### [Actions to take]
1. Translate the following sentence from the essay on medication costs for Crohn's and colitis patients into Spanish: "Every day, I work with patients who rely on advanced biologic medications to manage their disease."
2. Summarize the essay on medication costs for Crohn's and colitis patients in two sentences.
3. Carry on the essay on medication costs for Crohn's and colitis patients from the point at which it stops.

### [Selected excerpt]
-------

When you work with patients living with Crohn’s disease and ulcerative colitis, you quickly learn that the hardest part of the illness is not always the symptoms. It is the uncertainty — the fear that the medication keeping you stable could suddenly become unaffordable or out of reach.
As a registered medical assistant and the owner of Primera Specialty Infusion in Lake Mary, I see that fear up close. Through our work in community-based infusion care and collaboration within programs designed to help reduce medication costs for patients, I also see how difficult access can become when pricing barriers stand in the way.
Every day, I work with patients who rely on advanced biologic medications to manage their disease.
For many people with inflammatory bowel disease, biologic drugs have been life-changing. These therapies can reduce severe symptoms, prevent hospitalizations and help patients live more normal lives. But they often come with an enormous price tag, and those costs are rising.
Across the country, 63% of Americans say they struggle with the cost of health care. Drugmakers increased the prices of nearly 1,000 medications this year alone, putting even more pressure on families and seniors who already have to make difficult financial choices.
When prescription prices keep climbing, patients are forced into impossible decisions — skipping doses, delaying treatment or choosing between medication and other basic needs. For people with Crohn’s disease, those decisions can have serious consequences, including painful flares, emergency room visits and long-term complications.

-------

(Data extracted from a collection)
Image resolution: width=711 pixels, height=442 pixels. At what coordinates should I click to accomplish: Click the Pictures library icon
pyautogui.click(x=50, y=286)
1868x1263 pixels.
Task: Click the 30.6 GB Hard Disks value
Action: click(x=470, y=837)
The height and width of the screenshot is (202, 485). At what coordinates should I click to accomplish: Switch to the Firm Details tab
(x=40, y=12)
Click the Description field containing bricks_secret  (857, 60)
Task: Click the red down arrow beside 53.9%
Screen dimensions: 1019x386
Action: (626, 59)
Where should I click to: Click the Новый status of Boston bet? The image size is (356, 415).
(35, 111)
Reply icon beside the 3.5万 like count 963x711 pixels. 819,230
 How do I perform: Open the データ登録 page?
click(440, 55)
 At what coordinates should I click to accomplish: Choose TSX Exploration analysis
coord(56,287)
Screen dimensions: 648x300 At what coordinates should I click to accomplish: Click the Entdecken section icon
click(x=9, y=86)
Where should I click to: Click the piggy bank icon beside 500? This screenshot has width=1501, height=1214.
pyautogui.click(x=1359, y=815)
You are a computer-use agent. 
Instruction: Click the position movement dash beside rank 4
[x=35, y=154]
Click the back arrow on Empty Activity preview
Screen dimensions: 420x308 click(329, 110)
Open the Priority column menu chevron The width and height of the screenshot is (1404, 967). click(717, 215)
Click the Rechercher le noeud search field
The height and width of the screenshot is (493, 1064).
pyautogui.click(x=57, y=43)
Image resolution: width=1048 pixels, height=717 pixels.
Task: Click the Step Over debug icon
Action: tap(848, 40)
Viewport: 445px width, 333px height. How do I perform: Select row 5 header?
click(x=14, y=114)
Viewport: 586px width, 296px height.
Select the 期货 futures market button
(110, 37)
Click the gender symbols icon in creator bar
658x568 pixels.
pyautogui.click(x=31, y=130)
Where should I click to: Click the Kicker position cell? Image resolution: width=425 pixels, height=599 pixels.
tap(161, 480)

-------

### [Answers by item]
1. Todos los días trabajo con pacientes que dependen de medicamentos biológicos avanzados para controlar su enfermedad.

2. A registered medical assistant who owns an infusion practice in Lake Mary describes how patients with Crohn's disease and ulcerative colitis fear losing access to biologic medications that have transformed their lives but carry high and rising prices. Noting that 63% of Americans struggle with health care costs and that drugmakers raised prices on nearly 1,000 medications this year, the writer warns that climbing prices force patients to skip doses or delay treatment, risking painful flares, emergency room visits and long-term complications.

3.
What many people do not realize is that brand-name drugs account for only about 10% of prescriptions, yet they make up nearly 88% of total drug spending. That imbalance reflects just how expensive these therapies have become.
There is a solution that could help change this: biosimilars.
Biosimilars are safe, effective, lower-cost alternatives to brand-name biologic drugs. They go through rigorous testing to prove they work just as well as the original therapies. And when they enter the market, they create competition that helps bring prices down.
In fact, biosimilars generated more than $20 billion in savings in a single year and are often sold for about half the price of brand-name drugs.
Hyrimoz is priced about 80% lower than the list price of Humira, a widely used treatment for conditions including rheumatoid arthritis and Crohn’s disease that carries an annual list price of roughly $90,000 in the United States.
Wezlana is priced about 81% lower than Stelara, a treatment for psoriasis, psoriatic arthritis and Crohn’s disease that can exceed $165,000 per year. When lower-cost biosimilars like these are pushed aside, it is patients who pay the price.
In my work, I have seen what happens when a patient finally gets access to the right medication. Symptoms improve. Energy returns. People begin planning their lives again instead of planning around their illness.
I have also seen the stress and emotional toll when access is delayed or denied — even when lower-cost alternatives exist. That is why expanding access to biosimilars matters so much.
When competition is allowed to work, prices fall. That means fewer financial barriers, more treatment options and better outcomes for patients. It also means lower costs for employers, health plans and public programs. Patients with Crohn’s disease and ulcerative colitis already face enough challenges. They should not have to fight for affordable access to the medications that keep them stable.
Biosimilars offer a practical, proven way to lower costs and expand access. Policymakers should ensure nothing stands in the way of fair competition, because for the patients I see every day, affordable treatment is not just an economic issue — it is a lifeline.
Amy Sue Harper is the founder and CEO of Primera Specialty Infusion in Lake Mary.